This just in: Maricopa County Attorney Andrew Thomas is about to announce the issuance of search warrants in the 2006 assisted suicide of a mentally ill Phoenix woman.
The case, which involved volunteers coming to town to help 58-year-old Jana Van Voorhis kill herself, was first reported by New Times staff writer Paul Rubin in this cover story. The volunteers were part of the nonprofit Final Exit Network, an offshoot of the now-defunct Hemlock Society -- one of them was a senior citizen who'd traveled all the way from Colorado to "help" with the suicide.
The case was particularly troubling to the experts interviewed by Rubin because Van Voorhis suffered from chronic mental illness -- and the volunteers apparently tried to stage the suicide as if Van Voorhis had killed herself without their assistance. It was only thanks to detective work from the Phoenix Police Department that the Final Exit Network's involvement came to light.

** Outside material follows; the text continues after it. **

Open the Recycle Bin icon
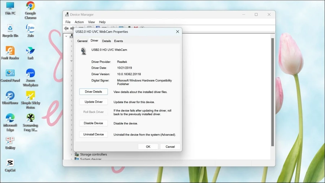 click(10, 30)
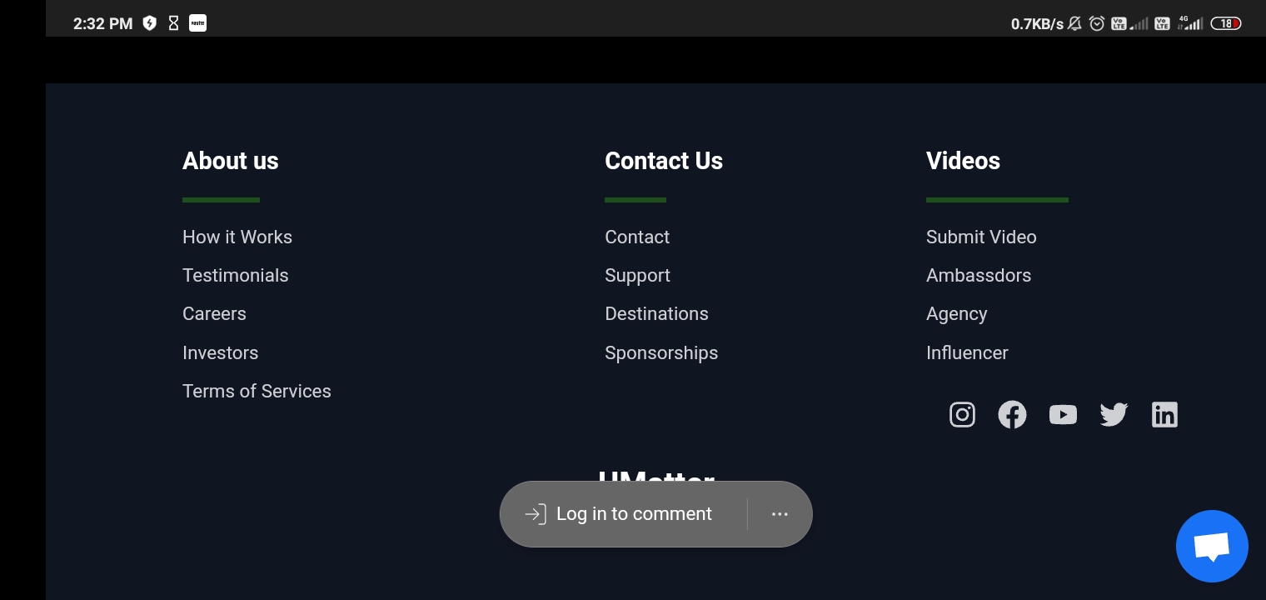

As Rubin reported in 2007:
Maricopa County prosecutors are contemplating whether to file manslaughter charges against two senior citizens who have admitted to guiding Jana Van Voorhis through her suicide on April 12.
Arizona law makes it a crime to intentionally aid another person in committing suicide. But the prosecution would be a first in the state of Arizona, in part because the word "aid" is fraught with legal uncertainties in such circumstances.
Convictions would be anything but a slam dunk, but the facts in this case are extremely disturbing.